The Common Core in Montana

Montana flag
Skills available for Montana pre-K math standards

Standards are in black and IXL math skills are in dark green. Hold your mouse over the name of a skill to view a sample question. Click on the name of a skill to practice that skill.

Showing alignments for:


PK.1 Children develop the ability to think and work with numbers easily, to understand their uses, and describe their relationships. Children learn the meaning of numbers in their everyday experiences (e.g., home, early childhood settings, community and nature).

PK.2 Children apply mathematical skills through counting, sorting, and comparing objects. Children describe their thinking and observations in everyday situations.

PK.3 Children learn to identify and describe patterns using mathematical language. They develop the ability to reproduce patterns they see and to create new ones.

  • PK.3.1 recognize simple patterns of concrete objects (look at beads that are strung yellow, blue, yellow, blue and identify the pattern).

  • PK.3.2 predict what comes next when simple patterns are extended (when asked what comes after yellow, blue, yellow, answers blue).

  • PK.3.3 reproduce simple patterns of concrete objects (string beads yellow, blue, yellow, blue).

  • PK.3.4 reproduce patterns of sounds and movements (clap, stomp, clap).

  • PK.3.5 recognize objects arranged in a series and begin to place objects in order through trial and error (patterning blocks, by using two long blocks, one short block, two long blocks, one short block).

  • PK.3.6 describe a sequence of events (to build a snowperson - first, form a large ball to put on the bottom, second, form a medium ball and put in the middle, and third, form a small ball and place on top).

PK.4 Children build the foundation for recognizing and describing shapes by manipulating, playing with, tracing, and making common shapes using real objects in a variety of activities. Children learn spatial reasoning and directional words as they become aware of their bodies and personal space within their physical environment.

PK.5 Children begin to use measurement instruments to explore and discover measurement relationships.

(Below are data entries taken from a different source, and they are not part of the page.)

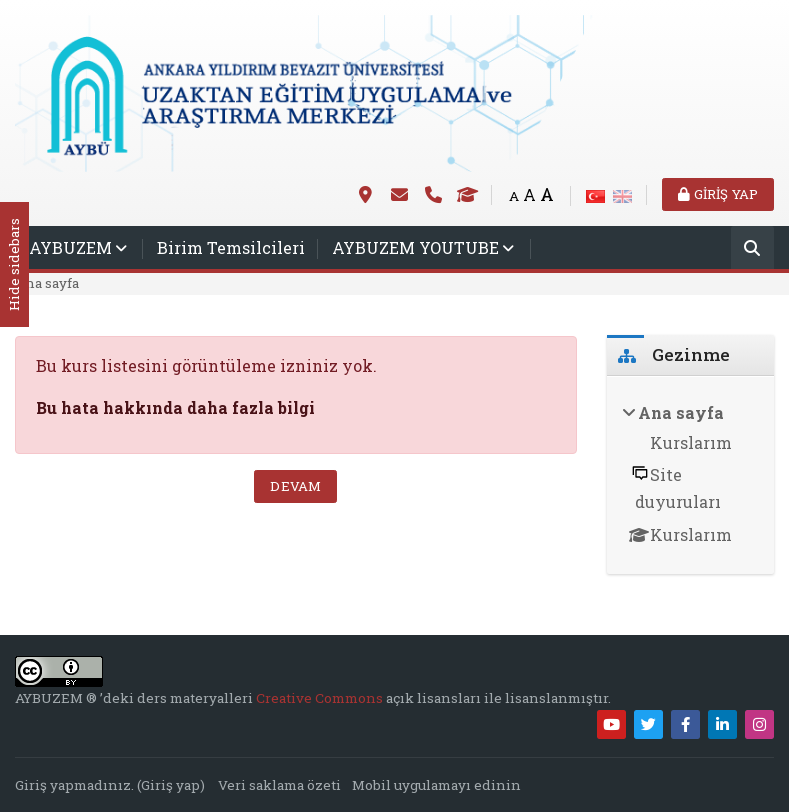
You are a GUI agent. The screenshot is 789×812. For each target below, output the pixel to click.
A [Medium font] (529, 194)
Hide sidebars (14, 265)
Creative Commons (321, 698)
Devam (295, 486)
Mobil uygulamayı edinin (436, 785)
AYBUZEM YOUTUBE (415, 247)
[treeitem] (690, 475)
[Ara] (752, 249)
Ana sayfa (47, 283)
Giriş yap (718, 194)
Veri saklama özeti (279, 785)
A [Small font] (514, 196)
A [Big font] (547, 194)
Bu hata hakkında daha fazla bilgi (175, 407)
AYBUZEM (70, 247)
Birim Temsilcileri (231, 247)
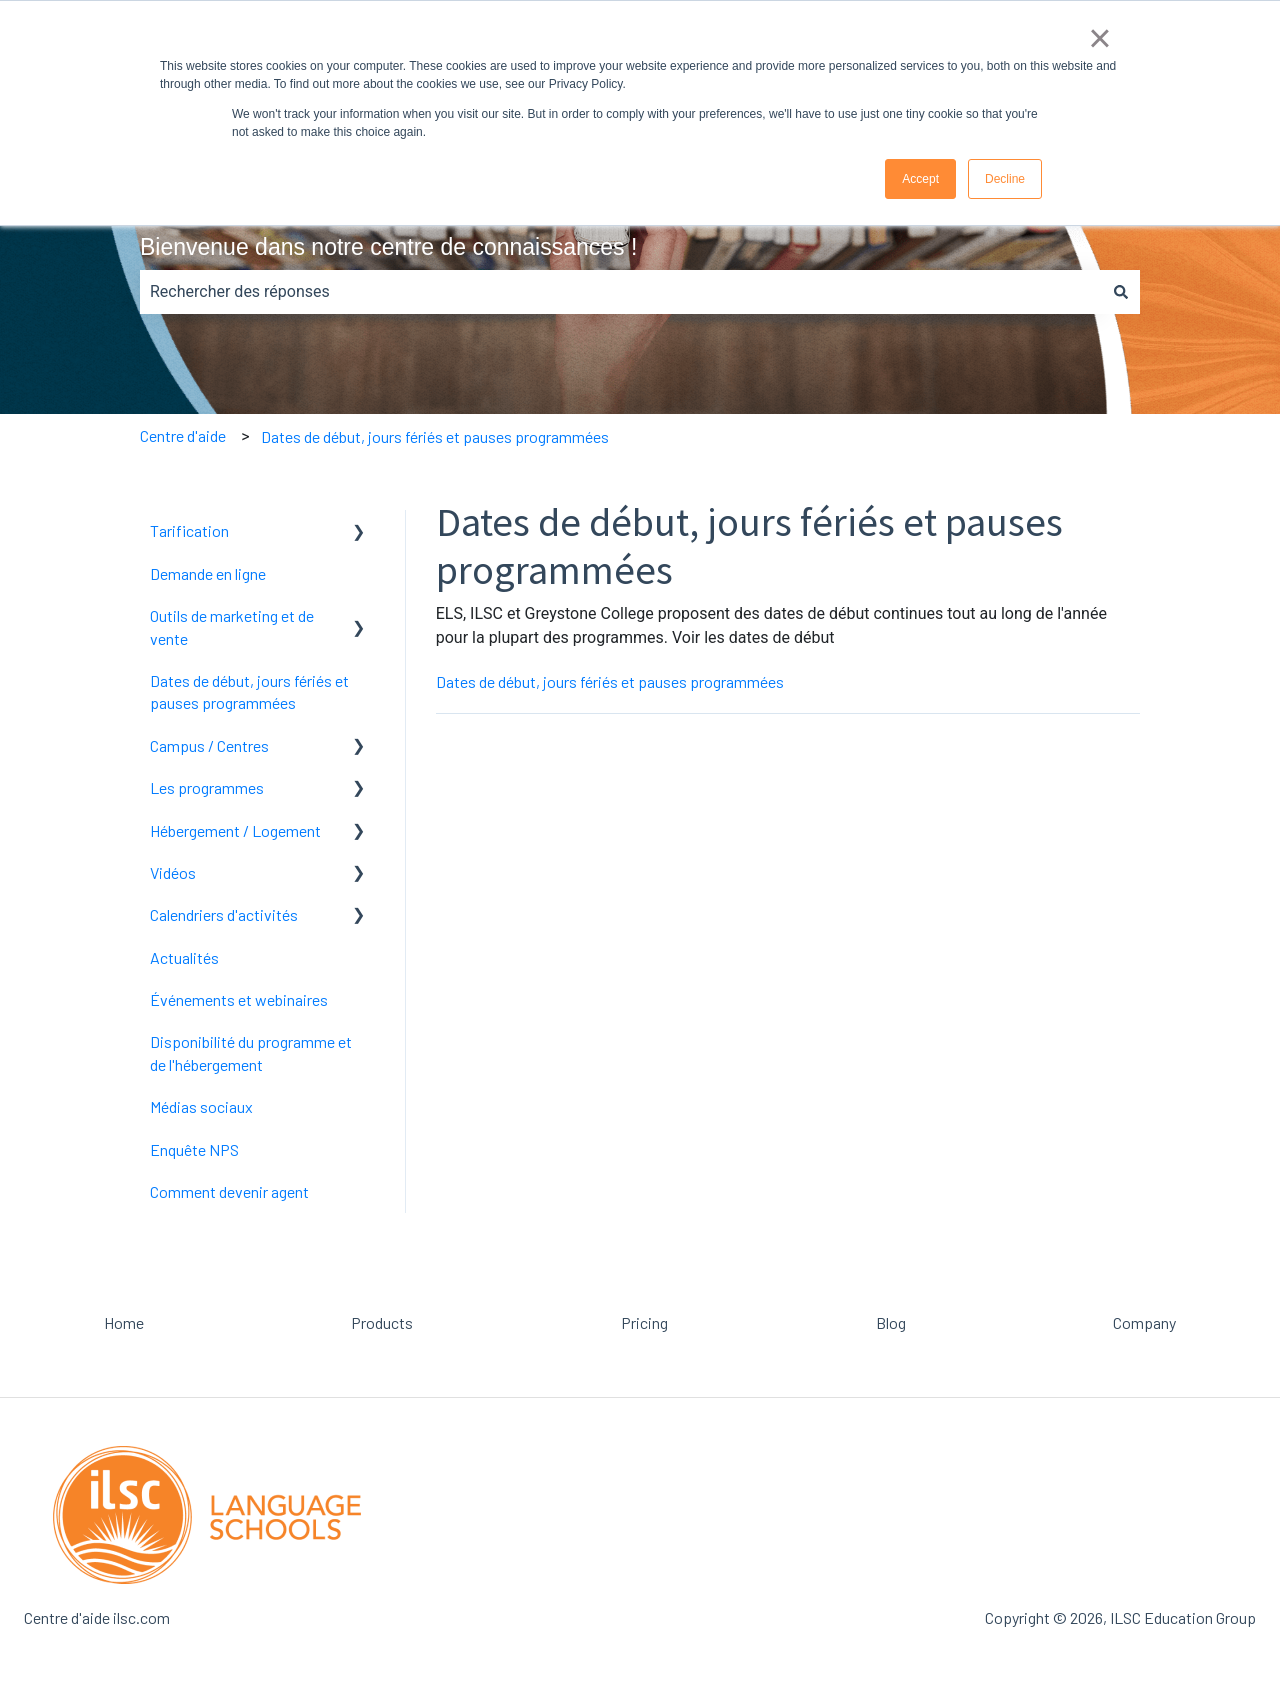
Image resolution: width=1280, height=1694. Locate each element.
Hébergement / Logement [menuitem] (235, 830)
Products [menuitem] (382, 1322)
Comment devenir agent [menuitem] (229, 1191)
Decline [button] (1005, 179)
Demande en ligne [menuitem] (208, 573)
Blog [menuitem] (891, 1322)
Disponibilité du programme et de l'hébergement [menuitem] (251, 1052)
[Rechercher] (1121, 292)
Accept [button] (920, 179)
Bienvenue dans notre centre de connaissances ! (388, 247)
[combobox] (621, 292)
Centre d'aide (183, 435)
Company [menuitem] (1144, 1322)
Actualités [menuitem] (184, 957)
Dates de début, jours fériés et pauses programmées (435, 436)
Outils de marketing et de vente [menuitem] (232, 626)
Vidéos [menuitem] (173, 872)
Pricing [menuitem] (644, 1322)
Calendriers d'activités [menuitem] (224, 914)
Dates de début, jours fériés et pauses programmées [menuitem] (249, 691)
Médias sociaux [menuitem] (201, 1106)
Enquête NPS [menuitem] (194, 1149)
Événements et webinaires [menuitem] (239, 999)
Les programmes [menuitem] (207, 787)
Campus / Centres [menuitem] (209, 745)
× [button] (1099, 38)
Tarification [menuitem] (189, 530)
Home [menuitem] (124, 1322)
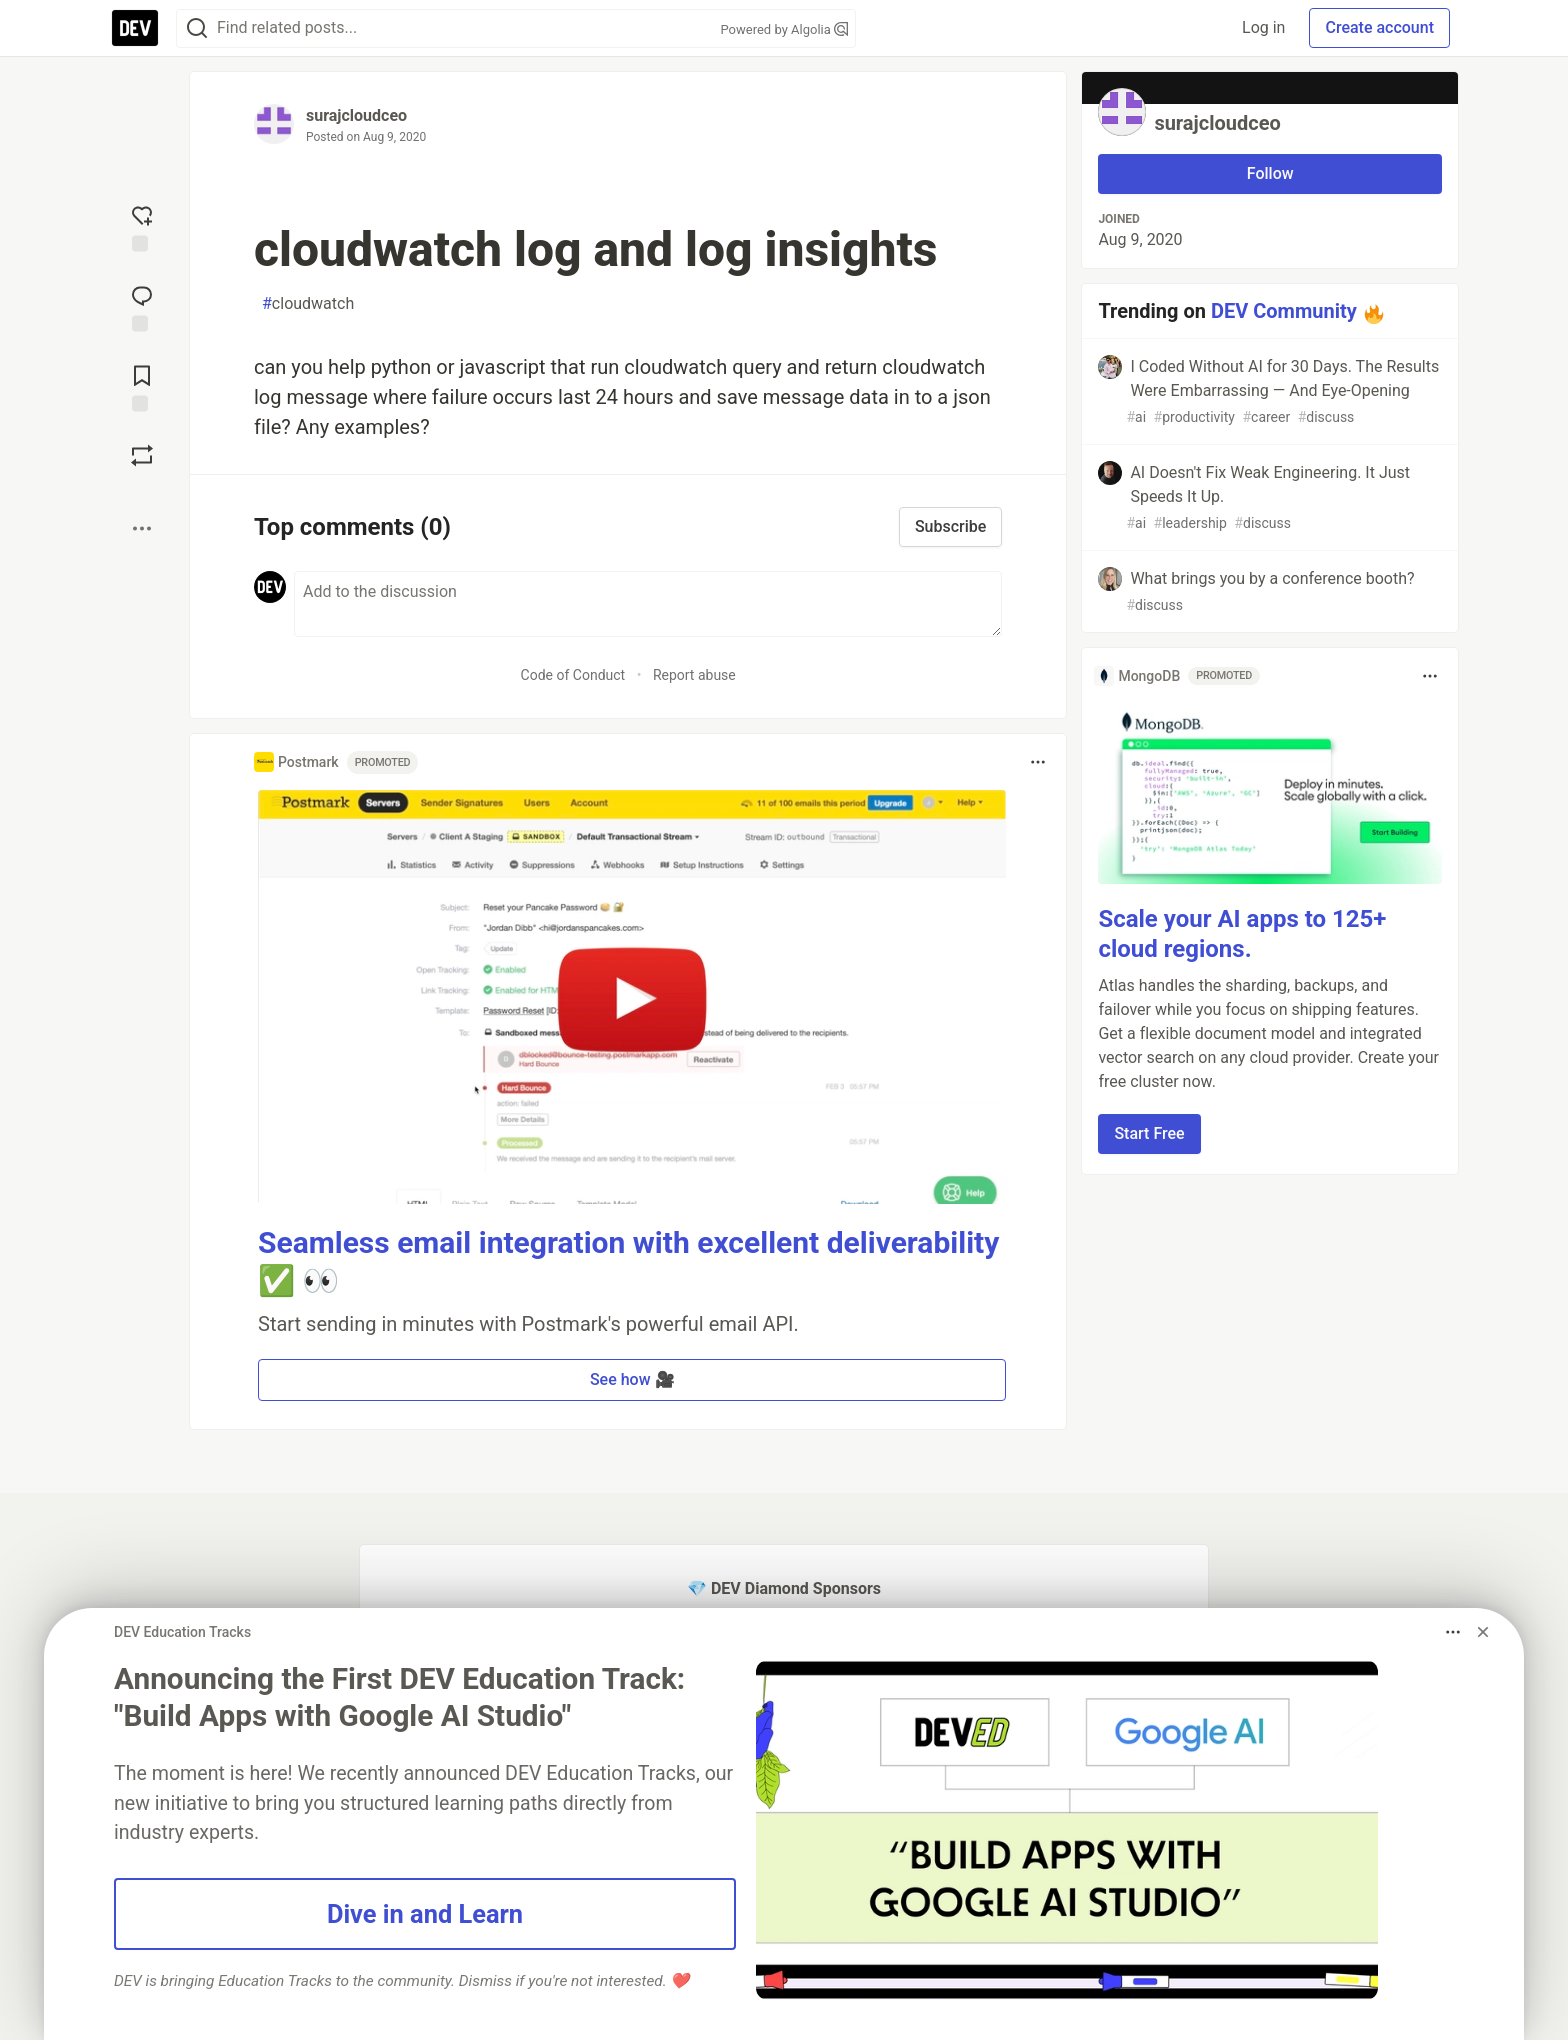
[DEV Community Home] (135, 28)
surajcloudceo (356, 115)
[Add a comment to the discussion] (648, 604)
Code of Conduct (573, 675)
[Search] (197, 28)
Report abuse (694, 675)
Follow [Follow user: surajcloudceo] (1270, 173)
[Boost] (142, 455)
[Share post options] (142, 528)
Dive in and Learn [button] (425, 1914)
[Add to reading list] (142, 386)
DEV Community (1284, 311)
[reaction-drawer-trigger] (142, 226)
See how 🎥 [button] (632, 1379)
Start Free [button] (1149, 1133)
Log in (1263, 27)
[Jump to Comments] (142, 306)
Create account (1379, 27)
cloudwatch (308, 304)
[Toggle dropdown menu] (1038, 762)
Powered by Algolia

They apply the characteristics of length, quantity, volume, distance, weight, area, and time to real life situations in order to construct concepts of measurement.

  • PK.5.1 use appropriate language to discuss measurement (heavy and light to describe weight, full and empty to describe volume, near and far to describe distance).

  • PK.5.2 use familiar objects as measuring devices (length in relation to body parts, distance in paper clips strung together, volume in cups of sand, weight in number of blocks).

  • PK.5.3 become aware of and begin to use, regardless of accuracy, the conventional language of measurement (feet, minutes, miles, gallons, tons).

  • PK.5.4 show an increasing awareness of conventional measurement tools and methods (tapes, rulers, clocks, and scales).

  • PK.5.5 recognize time as a sequence of events that relates to daily life (my parents pick me up after snack, we read a story before I go to bed).

  • PK.5.6 realize that some activities take longer than others and develop a context for elapsed time (swim class lasts an hour, which is shorter than a full day at school).

  • PK.5.7 estimate length, quantity, volume, distance, weight, area or elapsed time of familiar objects or events (number of steps to the front door, amount of water that can be poured into a glass).

PK.6 Children build a foundation for solving problems by formulating questions and possible solutions individually and with others based on their observations and experiences.

  • PK.6.1 become more confident in exploring the world around him/her, while also requesting help when needed.

  • PK.6.2 attempt to understand similarities and differences between objects or events.

  • PK.6.3 represent newly acquired information in a variety of ways (stories, drawings, dramatic play).

  • PK.6.4 explore the use and meaning of symbolic number objects (e.g., currency and coins can be exchanged for goods).

  • PK.6.5 wrestle with opposing ideas and approaches to construct a new understanding of an object, process, or emotion.

  • PK.6.6 look for, give clues and/or make predictions to solve a problem. ("This object is heavy and so it will sink.", "If you stack too many blocks they may fall over.")

  • PK.6.7 develop and use systematic approaches to problems by testing new possibilities through trial and error.

  • PK.6.8 work with others to achieve desired results (lifting a friend up in order to reach a desired object).

  • PK.6.9 explore the concepts of whole, part, and parts that make a whole (taking apart an old appliance and trying to figure out how it worked).